■ Short task
Rewrite the part of the material that opens with the line containing "You are a computer-use agent. This" and closes with the line containing "[x=40, y=388]", changing "Instruction" to "Directive" and leaving everything else as it is.

== Data

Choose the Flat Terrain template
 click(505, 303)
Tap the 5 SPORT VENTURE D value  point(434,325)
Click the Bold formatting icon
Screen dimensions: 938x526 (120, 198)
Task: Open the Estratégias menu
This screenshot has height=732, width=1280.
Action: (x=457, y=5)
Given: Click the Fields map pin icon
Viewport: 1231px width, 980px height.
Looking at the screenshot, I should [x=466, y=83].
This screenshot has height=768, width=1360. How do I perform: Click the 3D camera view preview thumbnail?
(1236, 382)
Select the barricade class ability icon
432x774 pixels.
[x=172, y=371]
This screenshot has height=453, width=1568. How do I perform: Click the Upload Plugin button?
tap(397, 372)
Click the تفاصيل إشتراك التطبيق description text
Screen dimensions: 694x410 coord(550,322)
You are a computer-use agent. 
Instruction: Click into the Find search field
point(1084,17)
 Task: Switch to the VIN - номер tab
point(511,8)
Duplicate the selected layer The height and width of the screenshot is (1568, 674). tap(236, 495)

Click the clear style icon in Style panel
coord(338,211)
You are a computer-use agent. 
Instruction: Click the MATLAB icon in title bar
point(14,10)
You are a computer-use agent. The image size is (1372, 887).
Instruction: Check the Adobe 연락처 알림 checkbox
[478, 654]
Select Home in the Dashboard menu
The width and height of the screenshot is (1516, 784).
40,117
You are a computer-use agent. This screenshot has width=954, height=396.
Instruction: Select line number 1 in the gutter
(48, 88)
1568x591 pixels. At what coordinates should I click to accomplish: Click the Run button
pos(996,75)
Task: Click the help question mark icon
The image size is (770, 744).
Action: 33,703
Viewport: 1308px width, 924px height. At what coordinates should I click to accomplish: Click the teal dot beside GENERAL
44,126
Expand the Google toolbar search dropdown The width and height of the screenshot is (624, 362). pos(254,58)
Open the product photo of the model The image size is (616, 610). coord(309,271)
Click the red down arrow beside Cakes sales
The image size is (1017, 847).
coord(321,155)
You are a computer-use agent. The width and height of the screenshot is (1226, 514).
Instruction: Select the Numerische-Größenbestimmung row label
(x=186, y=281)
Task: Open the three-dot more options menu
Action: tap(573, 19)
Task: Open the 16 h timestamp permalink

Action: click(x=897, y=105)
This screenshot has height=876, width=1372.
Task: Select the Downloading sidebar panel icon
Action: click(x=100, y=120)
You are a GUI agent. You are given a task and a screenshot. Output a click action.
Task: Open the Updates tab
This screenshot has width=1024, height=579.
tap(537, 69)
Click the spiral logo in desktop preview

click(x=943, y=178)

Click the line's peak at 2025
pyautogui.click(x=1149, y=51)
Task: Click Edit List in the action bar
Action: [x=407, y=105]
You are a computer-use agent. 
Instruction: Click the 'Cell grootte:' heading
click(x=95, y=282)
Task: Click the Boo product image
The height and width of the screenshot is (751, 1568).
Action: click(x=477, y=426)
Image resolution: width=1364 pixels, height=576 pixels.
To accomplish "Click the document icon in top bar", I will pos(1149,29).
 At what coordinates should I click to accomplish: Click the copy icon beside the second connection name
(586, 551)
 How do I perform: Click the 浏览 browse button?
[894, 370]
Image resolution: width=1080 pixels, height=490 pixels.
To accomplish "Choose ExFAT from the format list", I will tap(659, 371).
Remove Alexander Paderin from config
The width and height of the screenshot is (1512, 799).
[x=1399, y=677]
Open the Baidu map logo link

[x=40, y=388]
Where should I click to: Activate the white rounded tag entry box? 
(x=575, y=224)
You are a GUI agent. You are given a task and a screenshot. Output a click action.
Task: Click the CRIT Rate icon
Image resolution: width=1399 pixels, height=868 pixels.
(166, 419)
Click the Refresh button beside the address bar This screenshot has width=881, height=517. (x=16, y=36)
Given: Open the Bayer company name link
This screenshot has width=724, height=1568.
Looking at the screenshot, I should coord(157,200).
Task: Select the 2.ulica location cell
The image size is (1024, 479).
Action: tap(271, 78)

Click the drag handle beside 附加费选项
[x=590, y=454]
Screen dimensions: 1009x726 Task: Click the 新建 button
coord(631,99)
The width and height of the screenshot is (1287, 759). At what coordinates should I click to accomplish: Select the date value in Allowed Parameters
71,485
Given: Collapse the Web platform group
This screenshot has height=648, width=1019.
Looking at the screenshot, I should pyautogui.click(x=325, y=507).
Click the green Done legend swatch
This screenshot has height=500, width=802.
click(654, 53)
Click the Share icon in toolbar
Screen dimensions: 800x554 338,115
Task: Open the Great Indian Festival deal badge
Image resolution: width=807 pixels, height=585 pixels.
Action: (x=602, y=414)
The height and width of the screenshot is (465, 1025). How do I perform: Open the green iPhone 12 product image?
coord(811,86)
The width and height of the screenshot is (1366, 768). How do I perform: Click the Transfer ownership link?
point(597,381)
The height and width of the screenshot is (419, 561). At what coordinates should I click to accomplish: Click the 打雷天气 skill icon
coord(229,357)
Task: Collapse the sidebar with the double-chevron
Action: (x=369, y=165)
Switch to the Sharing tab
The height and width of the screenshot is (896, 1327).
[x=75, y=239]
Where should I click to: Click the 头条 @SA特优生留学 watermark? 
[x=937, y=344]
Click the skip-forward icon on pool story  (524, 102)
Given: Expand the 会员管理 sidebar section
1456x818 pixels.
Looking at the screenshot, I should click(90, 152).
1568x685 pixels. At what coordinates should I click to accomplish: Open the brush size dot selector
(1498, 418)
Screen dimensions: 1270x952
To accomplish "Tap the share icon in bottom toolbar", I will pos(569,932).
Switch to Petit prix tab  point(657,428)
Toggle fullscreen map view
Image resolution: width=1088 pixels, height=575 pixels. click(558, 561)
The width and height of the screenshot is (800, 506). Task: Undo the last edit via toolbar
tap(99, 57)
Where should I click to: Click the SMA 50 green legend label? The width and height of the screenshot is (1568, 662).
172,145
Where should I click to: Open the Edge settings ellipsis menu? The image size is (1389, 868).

====

■ Result for this exercise
You are a computer-use agent. This screenshot has width=954, height=396.
Directive: Select line number 1 in the gutter
(48, 88)
1568x591 pixels. At what coordinates should I click to accomplish: Click the Run button
pos(996,75)
Task: Click the help question mark icon
The image size is (770, 744).
Action: 33,703
Viewport: 1308px width, 924px height. At what coordinates should I click to accomplish: Click the teal dot beside GENERAL
44,126
Expand the Google toolbar search dropdown The width and height of the screenshot is (624, 362). pos(254,58)
Open the product photo of the model The image size is (616, 610). coord(309,271)
Click the red down arrow beside Cakes sales
The image size is (1017, 847).
coord(321,155)
You are a computer-use agent. The width and height of the screenshot is (1226, 514).
Directive: Select the Numerische-Größenbestimmung row label
(x=186, y=281)
Task: Open the three-dot more options menu
Action: tap(573, 19)
Task: Open the 16 h timestamp permalink

Action: click(x=897, y=105)
This screenshot has height=876, width=1372.
Task: Select the Downloading sidebar panel icon
Action: click(x=100, y=120)
You are a GUI agent. You are given a task and a screenshot. Output a click action.
Task: Open the Updates tab
This screenshot has width=1024, height=579.
tap(537, 69)
Click the spiral logo in desktop preview

click(x=943, y=178)

Click the line's peak at 2025
pyautogui.click(x=1149, y=51)
Task: Click Edit List in the action bar
Action: [x=407, y=105]
You are a computer-use agent. 
Directive: Click the 'Cell grootte:' heading
click(x=95, y=282)
Task: Click the Boo product image
The height and width of the screenshot is (751, 1568).
Action: click(x=477, y=426)
Image resolution: width=1364 pixels, height=576 pixels.
To accomplish "Click the document icon in top bar", I will pos(1149,29).
 At what coordinates should I click to accomplish: Click the copy icon beside the second connection name
(586, 551)
 How do I perform: Click the 浏览 browse button?
[894, 370]
Image resolution: width=1080 pixels, height=490 pixels.
To accomplish "Choose ExFAT from the format list", I will tap(659, 371).
Remove Alexander Paderin from config
The width and height of the screenshot is (1512, 799).
[x=1399, y=677]
Open the Baidu map logo link

[x=40, y=388]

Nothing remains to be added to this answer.